Tuesday, December 5, 2017

Fowl Kingdom

Pigeons have been on our minds lately.

We watched “Death Peck,” a recent episode of Disney’s “Star vs the Forces of Evil,” where a misunderstanding between humans and “the Pigeon Kingdom” leads to the pigeons trying to enforce “death by a thousand pecks.” There was also the implied threat of weaponized droppings.

But we were already thinking about pigeons anyway. 

Our daily walk to the subway passes under an elevated portion of the Brooklyn Queens Expressway. This area under the roadway has no doubt always a welcoming habitat for pigeons, but I can’t say that I really paid close attention until the last couple of years. 

In that time, a neighbor lady who lives quite close to the BQE has developed a serious pigeon support hobby.  It might be classified as quite a bit more than a hobby, actually.

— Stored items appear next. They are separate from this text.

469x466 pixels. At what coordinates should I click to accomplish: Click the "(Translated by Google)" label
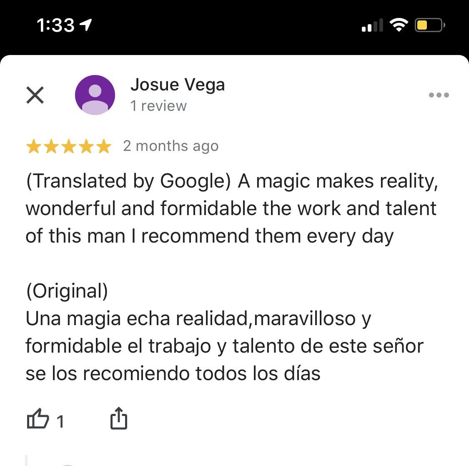click(x=128, y=181)
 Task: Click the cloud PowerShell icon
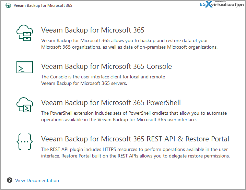tap(25, 105)
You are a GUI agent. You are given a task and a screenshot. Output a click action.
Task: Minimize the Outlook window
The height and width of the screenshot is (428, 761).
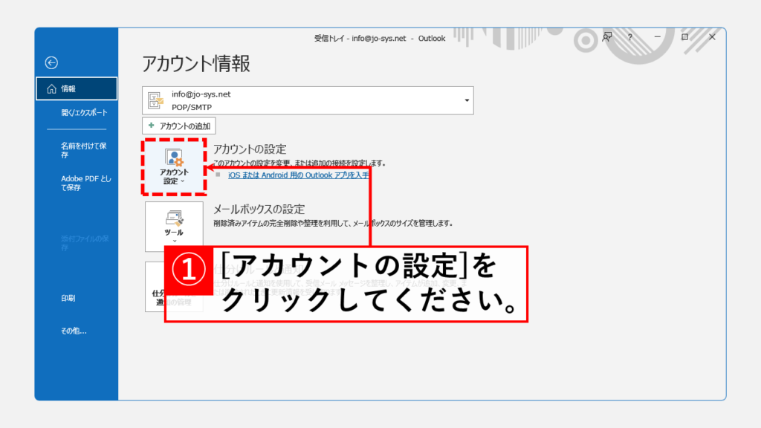click(x=657, y=37)
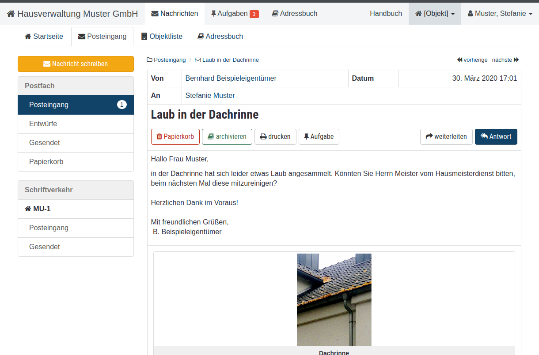Open the [Objekt] dropdown menu
This screenshot has height=355, width=539.
click(x=435, y=14)
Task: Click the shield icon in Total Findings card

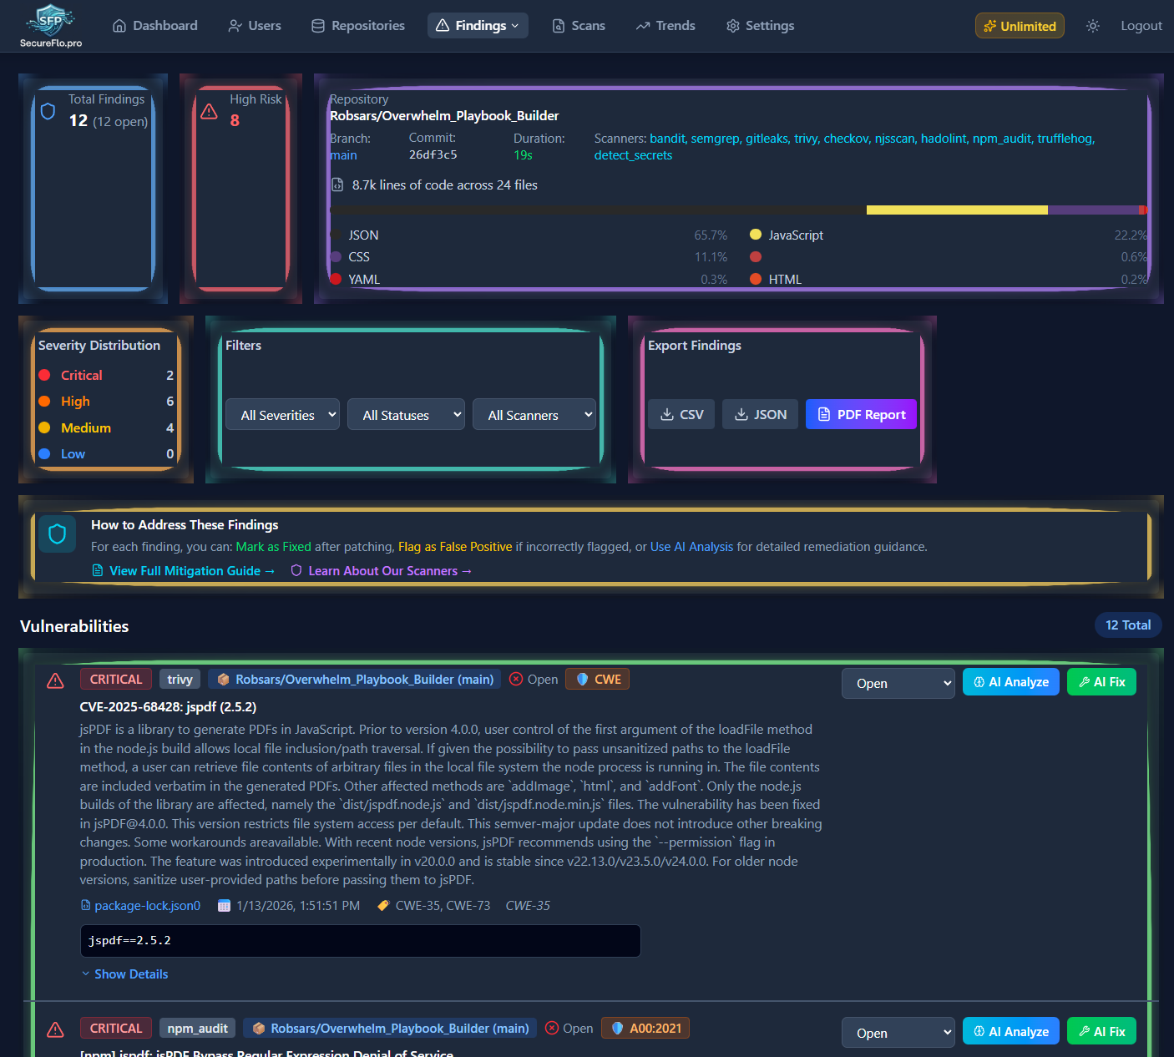Action: click(x=48, y=111)
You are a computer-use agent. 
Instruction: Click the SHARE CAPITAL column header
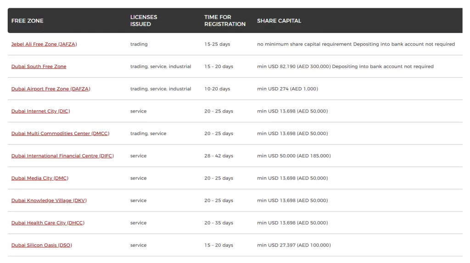[279, 21]
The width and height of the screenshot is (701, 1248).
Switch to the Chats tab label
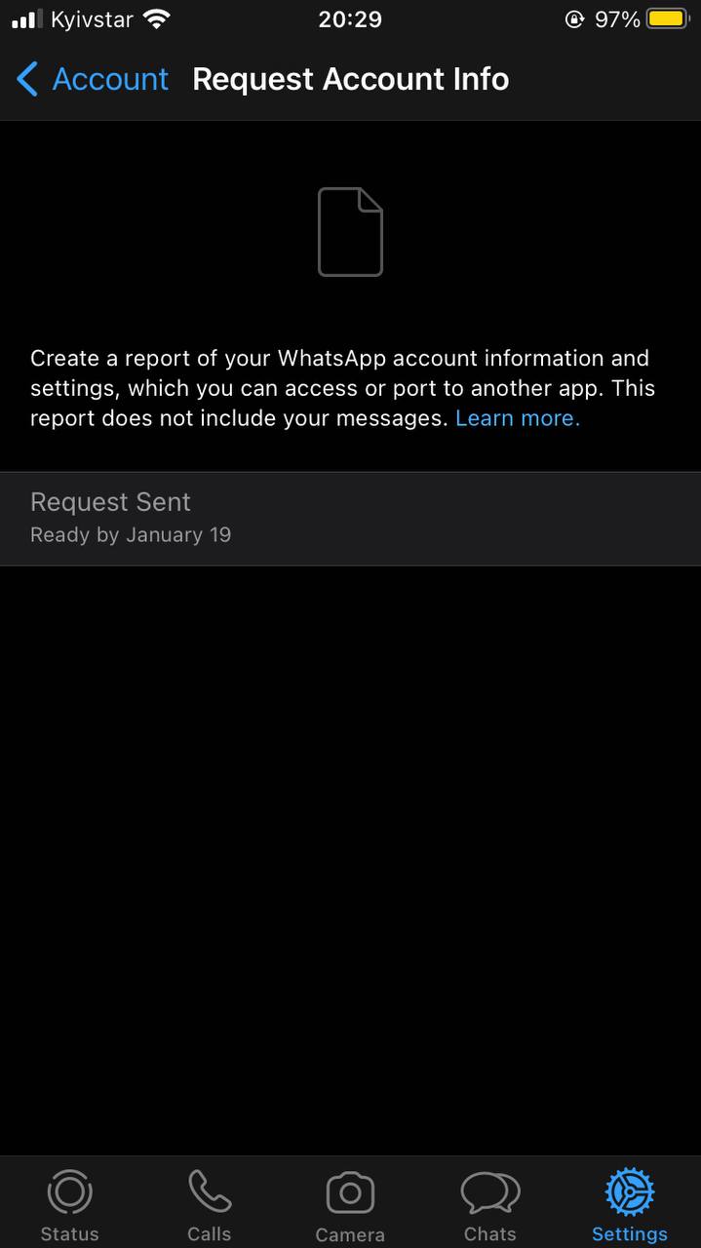click(490, 1233)
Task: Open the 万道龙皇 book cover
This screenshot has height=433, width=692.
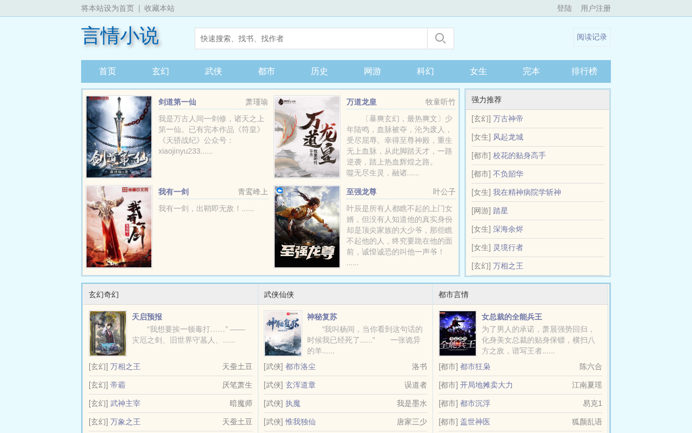Action: 307,137
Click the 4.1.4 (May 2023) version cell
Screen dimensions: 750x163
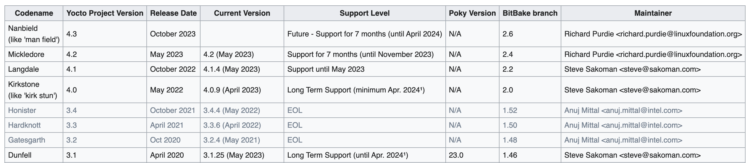(x=242, y=69)
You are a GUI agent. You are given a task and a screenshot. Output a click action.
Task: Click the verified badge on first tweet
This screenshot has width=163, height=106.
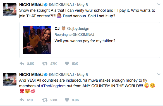[x=46, y=5]
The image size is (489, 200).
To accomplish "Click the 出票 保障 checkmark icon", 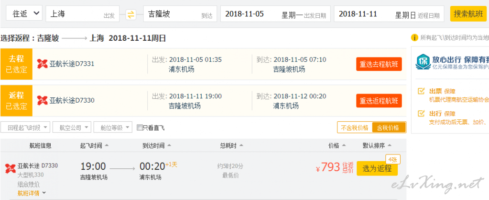I will (x=421, y=91).
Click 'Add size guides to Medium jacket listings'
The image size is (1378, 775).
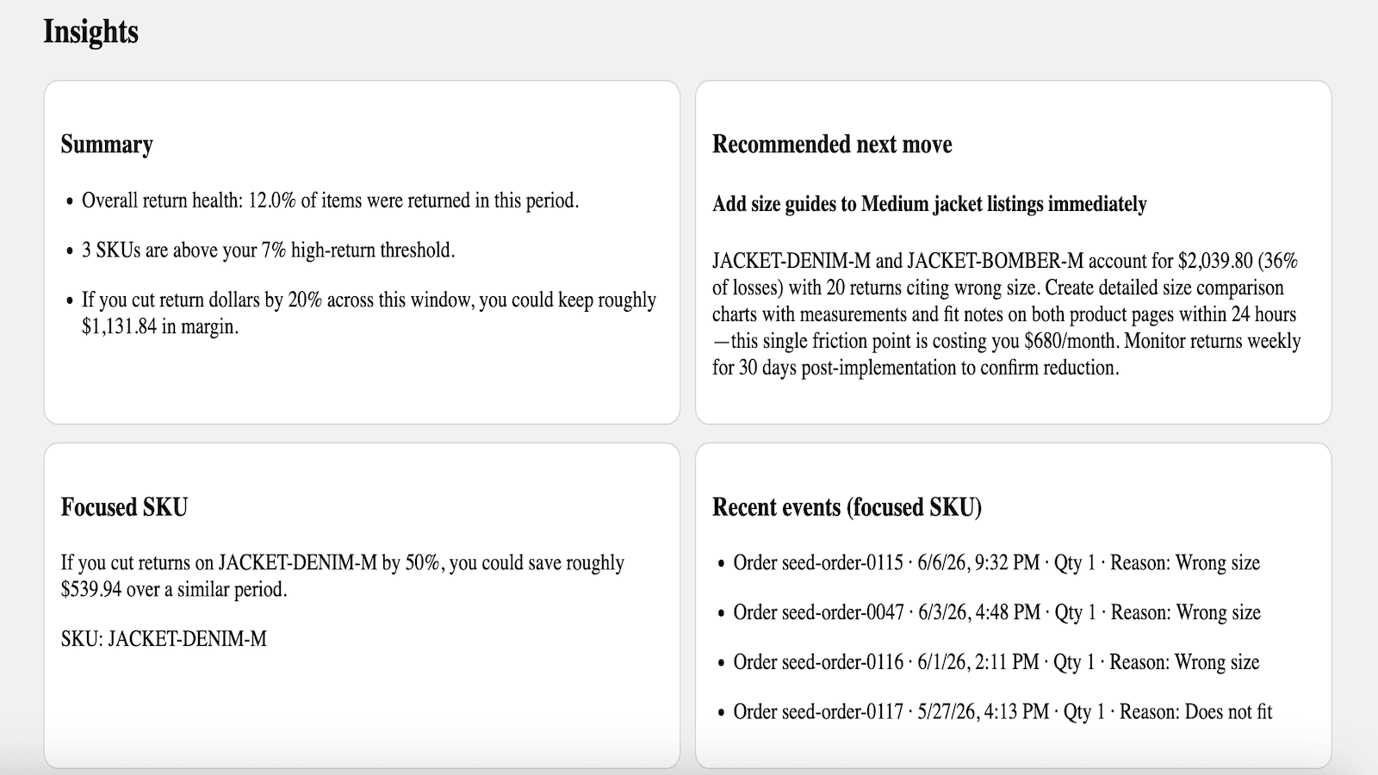pyautogui.click(x=929, y=204)
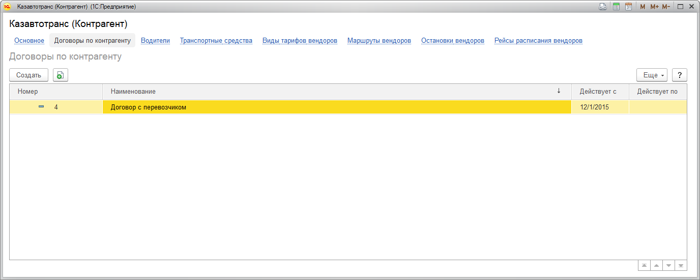Open the Еще dropdown menu

pyautogui.click(x=652, y=75)
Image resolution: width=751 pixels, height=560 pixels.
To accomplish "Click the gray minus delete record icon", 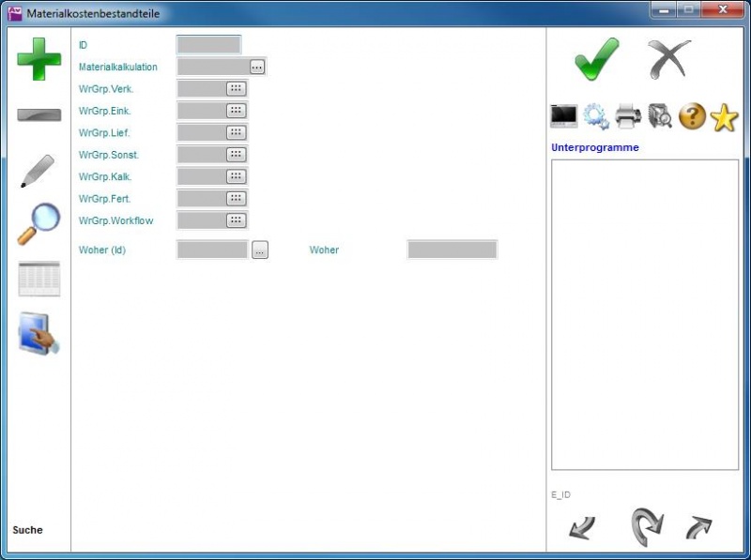I will 38,115.
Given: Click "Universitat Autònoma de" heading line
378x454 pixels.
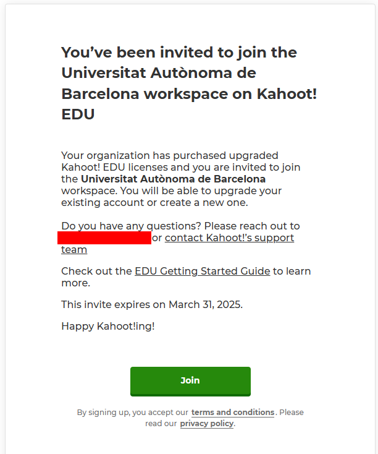Looking at the screenshot, I should 159,73.
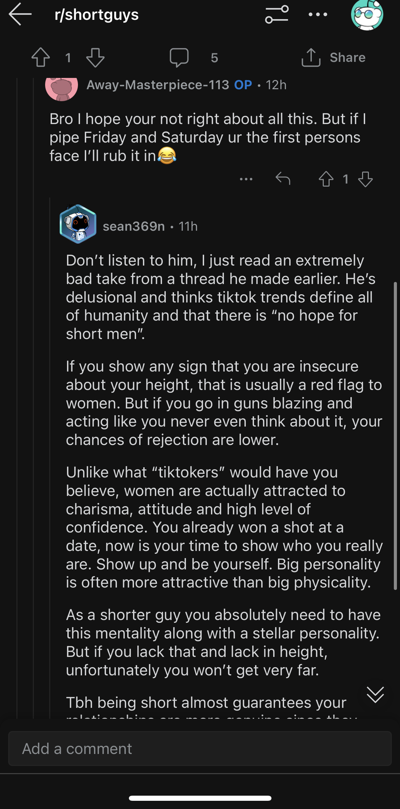Image resolution: width=400 pixels, height=809 pixels.
Task: Open the three-dot menu on OP's comment
Action: tap(246, 179)
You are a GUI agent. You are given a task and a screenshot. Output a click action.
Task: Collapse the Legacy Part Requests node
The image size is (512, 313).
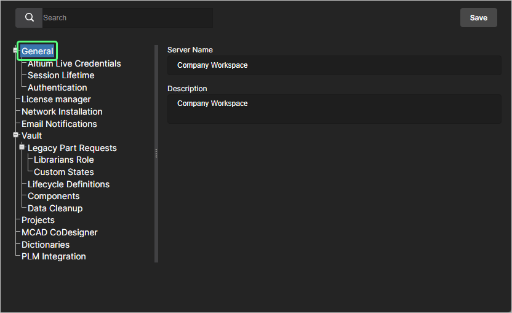click(x=22, y=147)
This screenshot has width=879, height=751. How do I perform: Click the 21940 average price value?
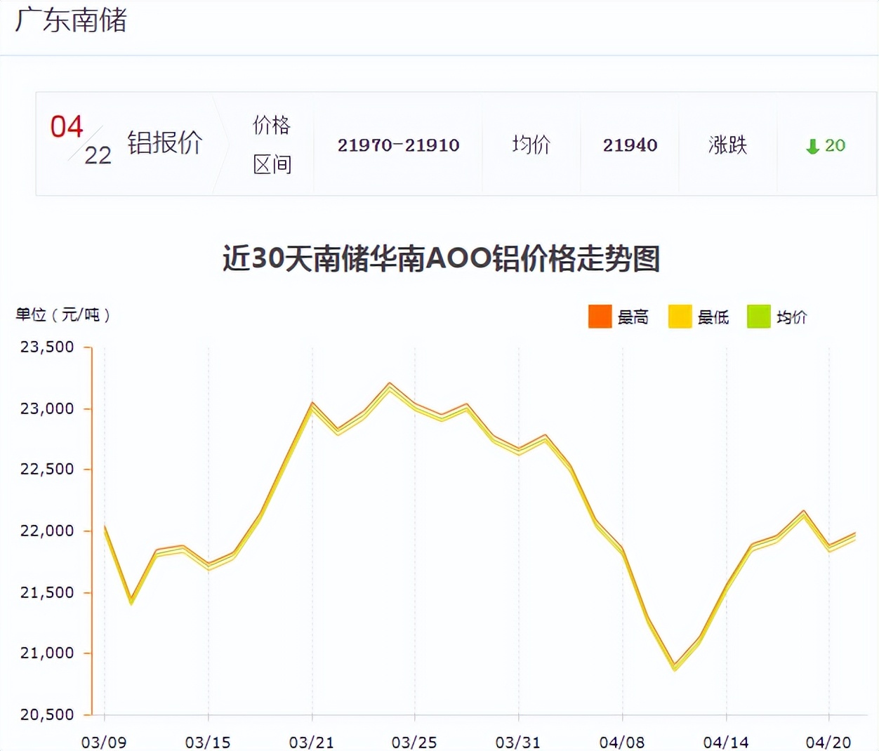tap(630, 145)
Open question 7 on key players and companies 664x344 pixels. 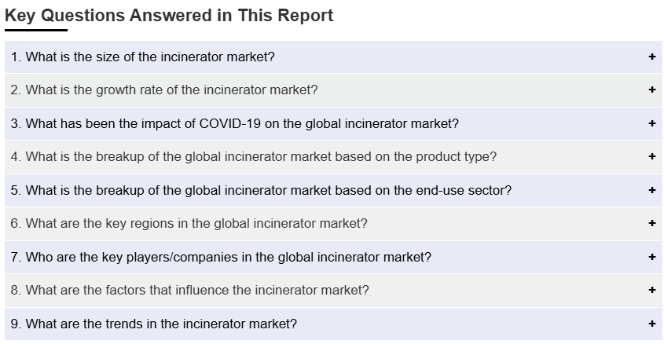tap(333, 258)
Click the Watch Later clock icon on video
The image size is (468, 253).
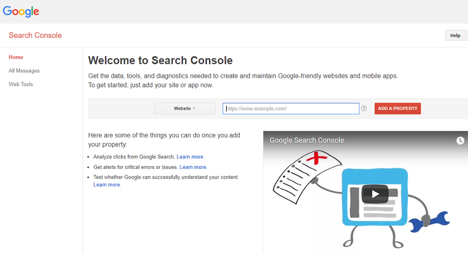pos(460,141)
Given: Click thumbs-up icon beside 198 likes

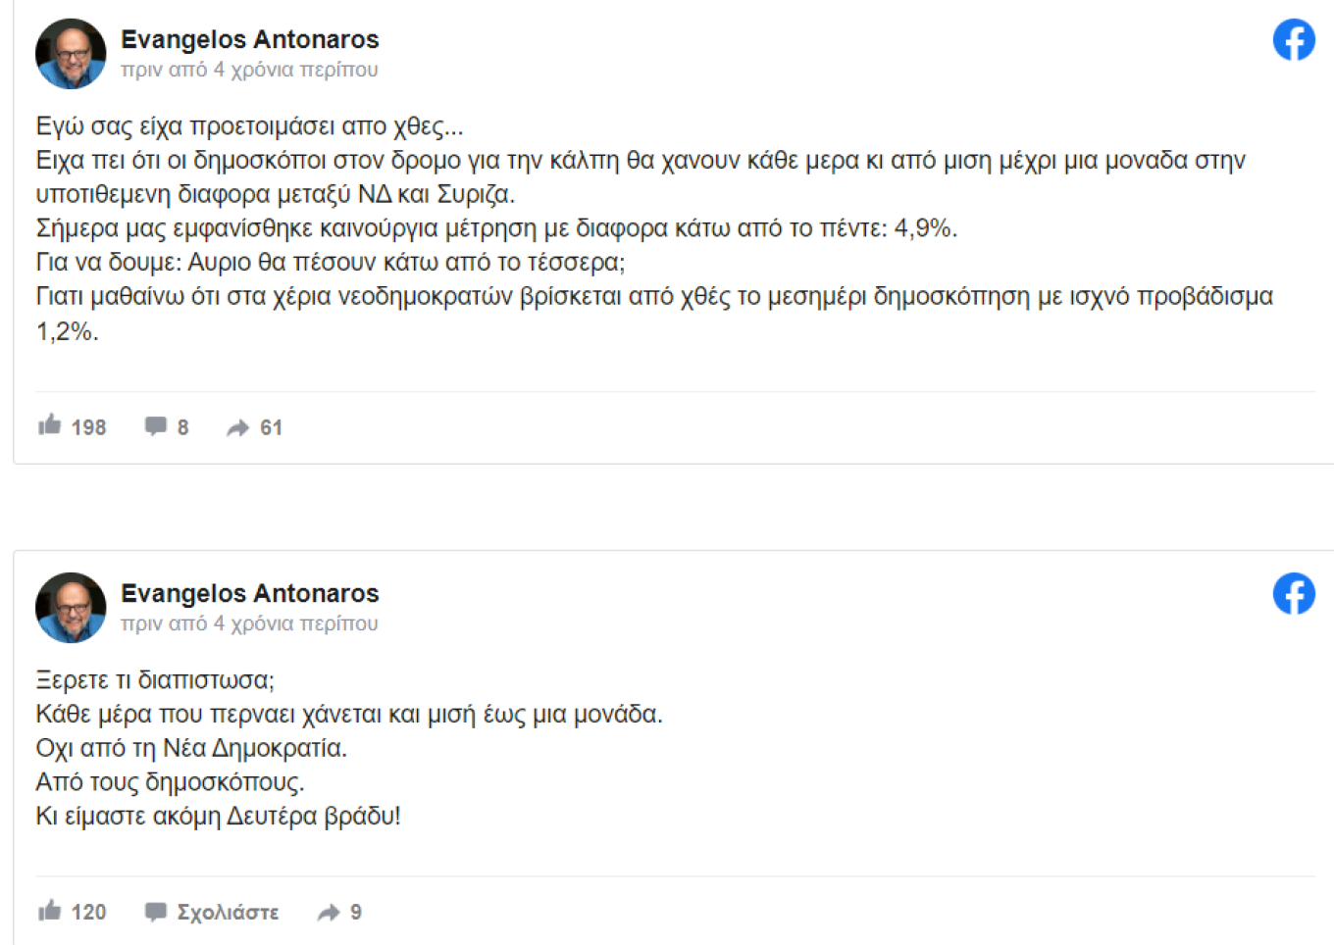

We pass her and her rather significant breakfasting flock as we rush to the subway at 7:10...or more often, ten minutes late at 7:20. 

Depending on our timing, she is either energetically scraping pigeon guano off the sidewalk, or laying out what looks to be several pounds of birdseed on the freshly scraped areas....or if we are really late, she is presiding over a huge feasting flock of fowls.

Recently, one of my kids focused on the health implications of walking through the droppings every day....and depending on our timing, the sartorial implications of placing ourselves under hundreds of potential droppers. 

He now insists that we go out of our way and cross the street to avoid the pigeon convention and its waste.

While I am not a big fan of the idea of being shat upon myself, I have to admit that I do think back a little bit fondly of the time before when we were on better terms with the pigeons and their human benefactor. She seems offended by our obvious avoidance of her flock.

But luckily, the pigeons don’t seem to care.


  1. It reminds me of a short by the French animated film maker Sylvain Chomet (he of "Triplets of Belleville", one of my favourite films). Called "The Old Lady and The Pigeons", he brings a certain malevolence to what is for me a decidedly comical, bumbling bird.